Getting your Trinity Audio player ready...
|
Ponad 3 tysiące złotych na pomnik generała Langiewicza i renowację zabytkowych, powstańczych mogił zebrali w ciągu trzech dni członkowie koła Światowego Związku Żołnierzy Armii Krajowej w Wąchocku. Kwestowali oni przed nekropolią do późnego wieczora we Wszystkich Świętych. Jak widać, było warto.
Adam Kowalik, który przewodzi kołu Światowego Związku Żołnierzy Armii Krajowej imienia Antoniego Hedy „Szarego” w Wąchocku, uważa zbiórkę za dosyć udaną.
– Chcielibyśmy podziękować wszystkim, którzy włączyli się w naszą akcję i wsparli zarówno budowę pomnika generała, jak i odnowę powstańczych mogił – mówi GAZECIE dodając, że niektórzy darczyńcy byli bardzo ofiarni.
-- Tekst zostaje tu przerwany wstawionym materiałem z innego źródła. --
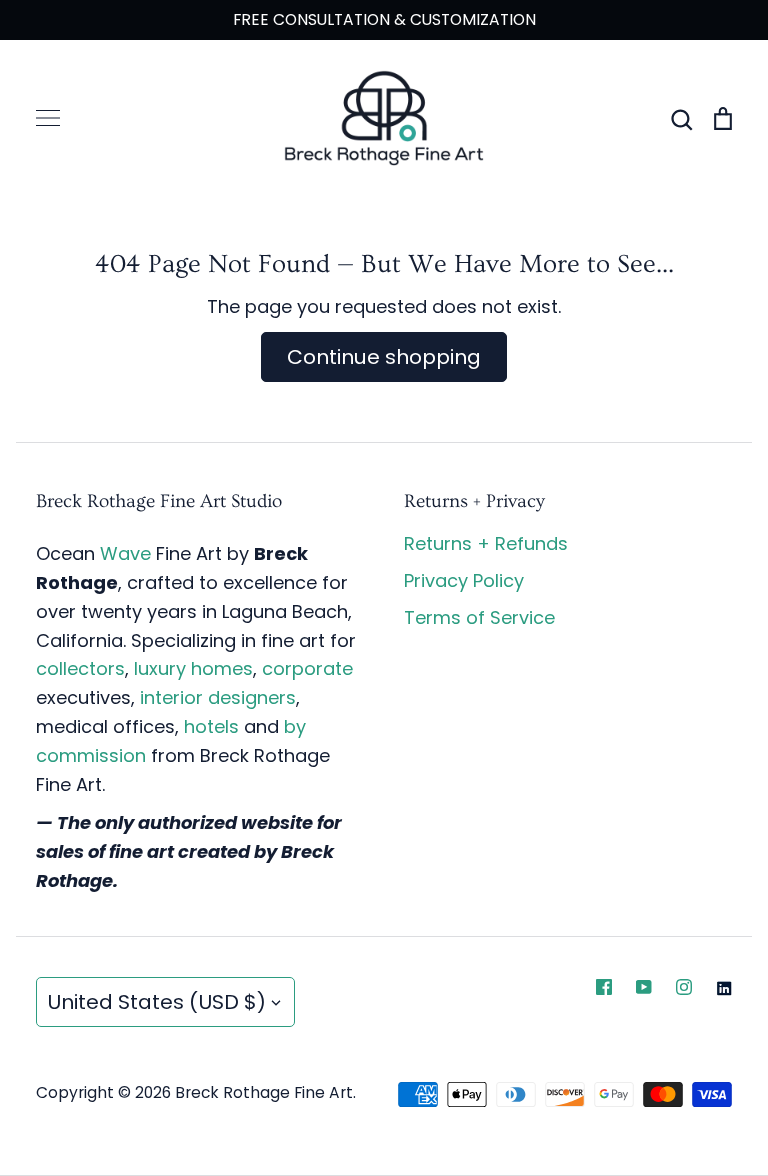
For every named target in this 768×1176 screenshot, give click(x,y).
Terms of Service (479, 617)
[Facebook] (604, 987)
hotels (211, 726)
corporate (307, 668)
Trafiały się bowiem banknoty po 50, a nawet 100 zł.
Przez trzy dni (30, 31 października i 1 listopada) udało się zebrać ponad 3 tys. zł. Pieniądze z tej kwesty trafią m.in. na budowę pomnika generała Mariana Langiewcza, który ma być wzniesiony na 150. rocznicę Powstania Styczniowego, czyli już za dwa lata. Są plany, by stanął w centrum, nieopodal klasztoru Ojców Cystersów i ZPO, gdzie kiedyś został wmurowany kamień węgielny pod jego budowę. Ale decyzja na razie nie została podjęta. Zbiórka na sfinansowanie pomnika, prowadzona jest ponad rok. Jak do tej pory udało się zebrać około 13 tysięcy złotych. Wciąż jednak brakuje sporo, bo potrzebne jest blisko 80 tys. zł.
– Pomoc obiecały nam gminy Wąchock, Szydłowiec, Suchedniów oraz Bodzentyn – mówi Adam Kowalik. – Liczymy także na wsparcie z ministerstwa.
Kwestujący zbierali także na renowację zapomnianych mogił powstańców, jakich jest wiele na starym cmentarzu. Niemal wszystkie wymagają odnowy. Dzięki zebranym datkom będzie to w części możliwe.
– W pierwszej kolejności chcemy odrestaurować mogiłę skarbnika Powstania Styczniowego – Józefa Barzykowskiego oraz grób rodziny Strachowskich. Przy każdej pojawią się także maszty i flagi, podobne do tych, które umieszczono przy Panteonie oraz trzech odnowionych ostatnio mogiłach.